The job was taking much longer than he’d expected. Fifty cables, that’s all we have to break, Zach grumbled silently, and these chimps are taking all fucking day to do it.
The underside of the geostationary platform looked like an immense spiderweb to Zach as he peered at it through the cameras of his EVA team. It matched the specs in his files almost exactly; there were always slight deviations between the blueprints and the actual construction. Nobody can build anything this big without straying from the plans here and there, at least a little bit.
Zach knew that the tower’s main support came from these cables, stretched taught by centrifugal force as the whole gigantic assembly swung through space in synchrony with the Earth’s daily spin. Break that connection here at the geostationary level and the stretching force disappears. The tower will collapse to the ground while the equally-long upper section goes spinning out into space.
Fifty cables, he repeated to himself. Let those nanobugs eat through fifty cables and the others won’t have the strength to hold the rig together. Fifty cables.
Emerson’s ear plug chimed softly with the tone he knew came from the safety officer.

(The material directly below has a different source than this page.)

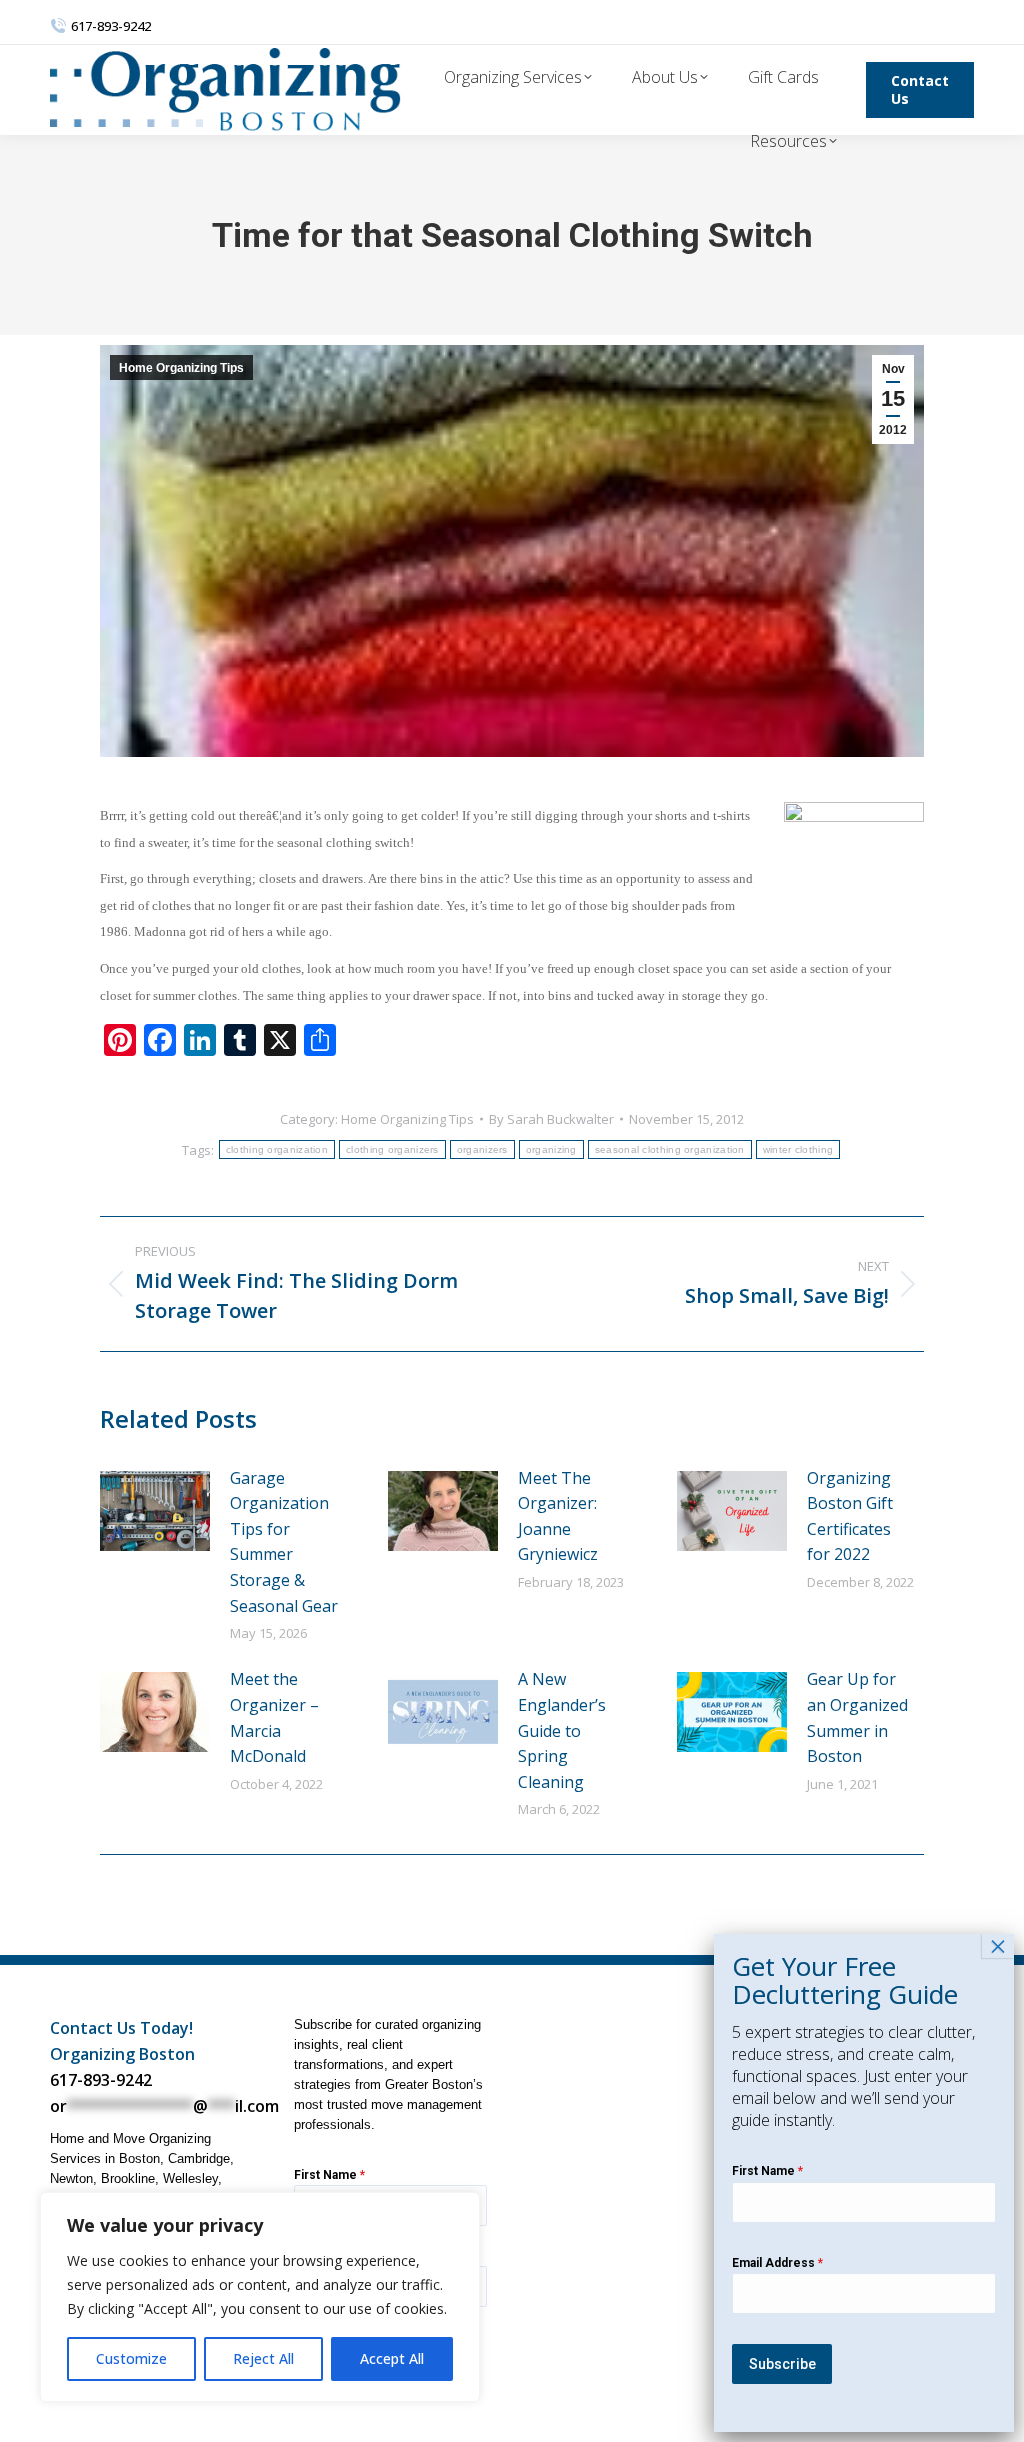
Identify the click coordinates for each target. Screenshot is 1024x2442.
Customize (131, 2358)
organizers (482, 1149)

“Go ahead,” he said into his lip mike.
“Got something strange goin’ on here.”
“What?”
“That Clipper you’ve got docked. It’s venting gases.”
“Venting?”
“Hydrogen and oxygen, from what the laser spectrometer tells me.”
Emerson thought a moment. “Bleeding a nearly-empty tank, maybe?”
The safety officer’s voice sounded troubled. “This isn’t a bleed. They’re pumpin’ out a lot of gas. Like the propellant they’d be using for their return trip.”
“Curiouser and curiouser,” Emerson quoted.
Zach licked his lips. The fifty cables were now being eaten away by the gobblers. He had calculated that blowing thirty of the cables would be enough to do the job, but he’d gone for fifty as an extra precaution. Okay, we’ve got fifty and we’re all set.
He looked up at the two Asian pilots, still wearing those cool dark shades. “The nanomachines are in place.”
“Good.”
“All the EVA guys are back inside?”
“That is not your responsibility.”
Zach felt the pilot was being snotty. “Okay,” he said, “if any of them get eaten by the bugs, you write the condolence letters.”